*EXERCISE INSTRUCTIONS:* Search the entries for the word "title" and copy each line that has it.

*DATA FOR THIS TASK:*
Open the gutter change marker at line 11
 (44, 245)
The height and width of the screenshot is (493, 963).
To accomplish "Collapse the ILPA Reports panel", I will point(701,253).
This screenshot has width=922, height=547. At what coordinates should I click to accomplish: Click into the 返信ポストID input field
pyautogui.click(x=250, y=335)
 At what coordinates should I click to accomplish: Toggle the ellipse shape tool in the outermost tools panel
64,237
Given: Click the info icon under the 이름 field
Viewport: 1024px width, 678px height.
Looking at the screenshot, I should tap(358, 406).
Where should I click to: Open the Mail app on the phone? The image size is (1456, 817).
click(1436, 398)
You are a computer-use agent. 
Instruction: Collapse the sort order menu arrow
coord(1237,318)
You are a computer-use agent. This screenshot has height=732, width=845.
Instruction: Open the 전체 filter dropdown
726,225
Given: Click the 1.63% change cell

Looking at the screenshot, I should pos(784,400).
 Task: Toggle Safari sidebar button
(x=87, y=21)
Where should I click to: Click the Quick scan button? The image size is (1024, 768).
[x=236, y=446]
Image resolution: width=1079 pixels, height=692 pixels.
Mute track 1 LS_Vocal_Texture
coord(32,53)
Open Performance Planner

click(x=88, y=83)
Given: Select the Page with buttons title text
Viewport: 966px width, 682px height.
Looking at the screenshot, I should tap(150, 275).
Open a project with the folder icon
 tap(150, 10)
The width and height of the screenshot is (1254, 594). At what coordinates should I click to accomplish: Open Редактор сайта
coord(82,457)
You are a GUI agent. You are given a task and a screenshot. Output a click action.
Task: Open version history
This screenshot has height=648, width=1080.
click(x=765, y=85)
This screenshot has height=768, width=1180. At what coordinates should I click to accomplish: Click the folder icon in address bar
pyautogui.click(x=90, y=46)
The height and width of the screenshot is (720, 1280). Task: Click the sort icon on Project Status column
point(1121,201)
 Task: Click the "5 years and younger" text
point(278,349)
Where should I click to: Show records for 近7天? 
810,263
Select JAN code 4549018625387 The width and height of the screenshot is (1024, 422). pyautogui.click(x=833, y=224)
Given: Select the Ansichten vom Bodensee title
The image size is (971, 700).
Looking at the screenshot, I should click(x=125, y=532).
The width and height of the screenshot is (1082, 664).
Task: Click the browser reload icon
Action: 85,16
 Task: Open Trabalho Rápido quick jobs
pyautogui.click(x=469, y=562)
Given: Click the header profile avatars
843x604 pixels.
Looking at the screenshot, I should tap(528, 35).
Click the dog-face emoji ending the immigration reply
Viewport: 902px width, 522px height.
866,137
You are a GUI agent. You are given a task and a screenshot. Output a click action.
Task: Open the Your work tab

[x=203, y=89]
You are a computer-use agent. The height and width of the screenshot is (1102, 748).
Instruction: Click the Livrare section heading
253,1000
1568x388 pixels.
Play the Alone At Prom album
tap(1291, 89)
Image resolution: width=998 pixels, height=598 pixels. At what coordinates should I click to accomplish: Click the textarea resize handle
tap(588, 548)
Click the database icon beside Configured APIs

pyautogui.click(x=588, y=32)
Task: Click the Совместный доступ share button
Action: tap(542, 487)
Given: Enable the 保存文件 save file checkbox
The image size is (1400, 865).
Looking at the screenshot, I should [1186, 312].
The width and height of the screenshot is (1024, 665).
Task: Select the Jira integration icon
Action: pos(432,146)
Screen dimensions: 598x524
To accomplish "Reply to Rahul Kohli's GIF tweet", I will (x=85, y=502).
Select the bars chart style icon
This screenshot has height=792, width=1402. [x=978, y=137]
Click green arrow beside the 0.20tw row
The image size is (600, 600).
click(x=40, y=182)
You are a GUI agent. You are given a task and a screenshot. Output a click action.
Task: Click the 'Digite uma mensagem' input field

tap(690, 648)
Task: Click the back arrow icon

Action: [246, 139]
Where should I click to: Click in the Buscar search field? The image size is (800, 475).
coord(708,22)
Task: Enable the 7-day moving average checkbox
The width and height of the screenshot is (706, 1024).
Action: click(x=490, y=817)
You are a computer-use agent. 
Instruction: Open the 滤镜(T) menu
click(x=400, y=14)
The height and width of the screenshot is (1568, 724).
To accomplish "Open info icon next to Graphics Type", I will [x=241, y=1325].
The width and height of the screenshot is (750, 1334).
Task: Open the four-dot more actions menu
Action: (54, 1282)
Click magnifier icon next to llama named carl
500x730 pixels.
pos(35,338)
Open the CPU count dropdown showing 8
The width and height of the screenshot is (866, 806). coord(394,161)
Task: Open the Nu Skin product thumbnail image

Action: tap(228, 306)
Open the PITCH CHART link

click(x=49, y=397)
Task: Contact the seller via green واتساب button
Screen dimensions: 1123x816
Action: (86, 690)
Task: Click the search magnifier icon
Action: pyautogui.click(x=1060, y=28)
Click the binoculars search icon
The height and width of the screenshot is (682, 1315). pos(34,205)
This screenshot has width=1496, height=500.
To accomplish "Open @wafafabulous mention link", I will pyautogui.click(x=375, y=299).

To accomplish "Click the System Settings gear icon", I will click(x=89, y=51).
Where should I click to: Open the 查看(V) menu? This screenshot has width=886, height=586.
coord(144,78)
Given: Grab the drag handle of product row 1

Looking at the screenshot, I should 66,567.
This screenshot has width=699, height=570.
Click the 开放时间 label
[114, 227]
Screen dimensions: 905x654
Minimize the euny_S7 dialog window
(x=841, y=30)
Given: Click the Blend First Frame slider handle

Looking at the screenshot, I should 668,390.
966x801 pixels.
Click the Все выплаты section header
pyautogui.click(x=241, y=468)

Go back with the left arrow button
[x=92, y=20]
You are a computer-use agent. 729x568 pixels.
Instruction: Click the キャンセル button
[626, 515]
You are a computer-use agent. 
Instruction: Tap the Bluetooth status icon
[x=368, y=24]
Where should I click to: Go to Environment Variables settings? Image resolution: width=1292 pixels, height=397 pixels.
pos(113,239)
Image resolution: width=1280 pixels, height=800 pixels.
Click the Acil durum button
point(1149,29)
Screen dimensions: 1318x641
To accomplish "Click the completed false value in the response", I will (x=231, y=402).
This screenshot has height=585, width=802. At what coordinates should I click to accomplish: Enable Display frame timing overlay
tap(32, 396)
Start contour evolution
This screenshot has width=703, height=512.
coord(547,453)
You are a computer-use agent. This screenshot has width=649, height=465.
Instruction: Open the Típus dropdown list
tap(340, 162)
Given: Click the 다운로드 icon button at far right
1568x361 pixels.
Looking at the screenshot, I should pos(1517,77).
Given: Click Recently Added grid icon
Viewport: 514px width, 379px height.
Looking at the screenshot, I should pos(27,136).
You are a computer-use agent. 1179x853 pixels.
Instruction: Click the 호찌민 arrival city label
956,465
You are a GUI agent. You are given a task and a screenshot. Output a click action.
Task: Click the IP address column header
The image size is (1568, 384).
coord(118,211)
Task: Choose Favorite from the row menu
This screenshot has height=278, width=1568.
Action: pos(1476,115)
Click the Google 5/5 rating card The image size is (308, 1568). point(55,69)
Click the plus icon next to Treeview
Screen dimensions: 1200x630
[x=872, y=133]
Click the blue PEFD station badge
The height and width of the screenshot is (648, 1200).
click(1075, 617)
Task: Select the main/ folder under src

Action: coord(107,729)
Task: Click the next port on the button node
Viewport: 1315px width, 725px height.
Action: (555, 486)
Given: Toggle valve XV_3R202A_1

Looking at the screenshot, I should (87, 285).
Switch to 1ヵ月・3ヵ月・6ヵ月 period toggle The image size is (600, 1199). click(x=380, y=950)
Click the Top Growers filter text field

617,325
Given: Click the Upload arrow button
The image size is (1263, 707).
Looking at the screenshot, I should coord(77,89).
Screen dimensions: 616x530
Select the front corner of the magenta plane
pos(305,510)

*RESPONSE BELOW:*
Given: Select the Page with buttons title text
Given: Select the Ansichten vom Bodensee title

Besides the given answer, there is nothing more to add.